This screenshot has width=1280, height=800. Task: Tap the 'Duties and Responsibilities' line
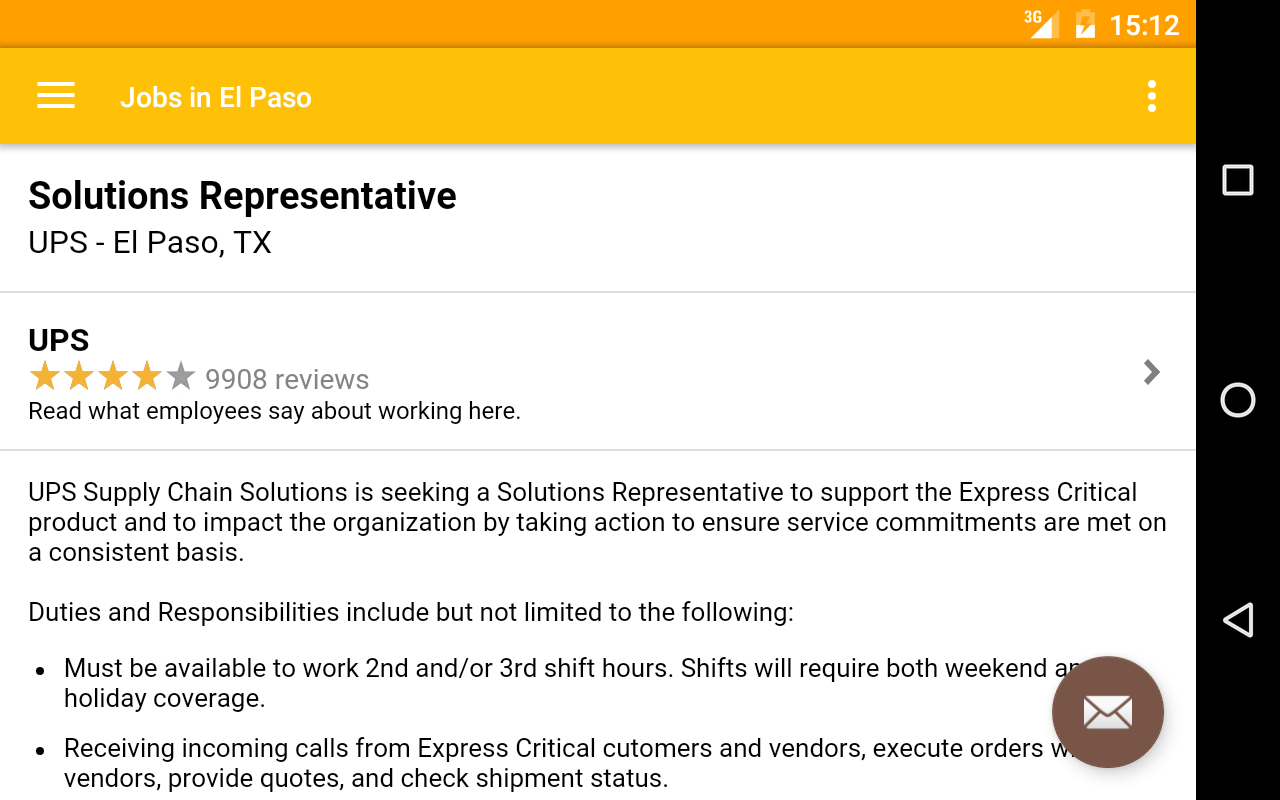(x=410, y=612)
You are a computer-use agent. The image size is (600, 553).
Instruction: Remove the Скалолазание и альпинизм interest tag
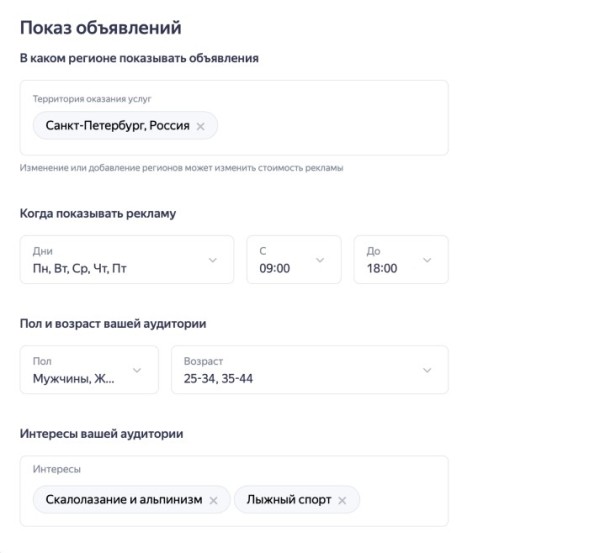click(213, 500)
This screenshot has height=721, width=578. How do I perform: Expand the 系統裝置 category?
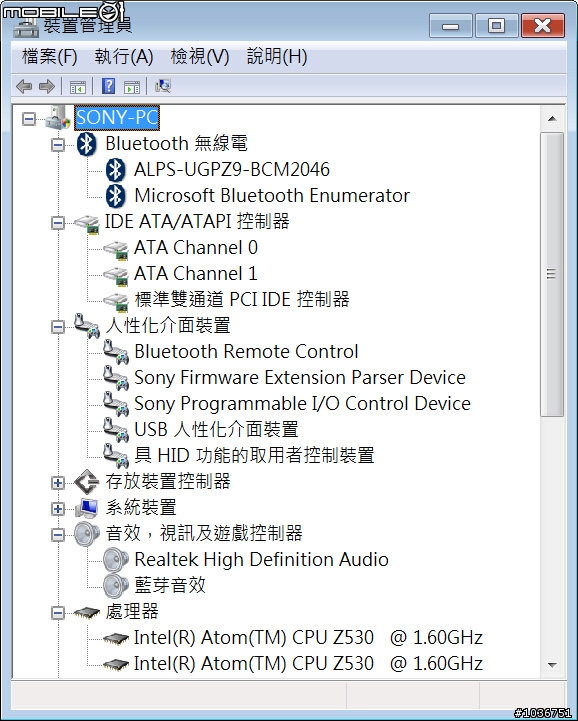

**Directions:**
Write out the whole listing exactly, and drop the pictures.

**Solution to the problem:**
This screenshot has width=1280, height=800. Task: Tap the 'Duties and Responsibilities' line
(x=410, y=612)
You are a computer-use agent. The image size is (600, 553).
Instruction: Remove the Скалолазание и альпинизм interest tag
click(213, 500)
This screenshot has height=721, width=578. How do I perform: Expand the 系統裝置 category?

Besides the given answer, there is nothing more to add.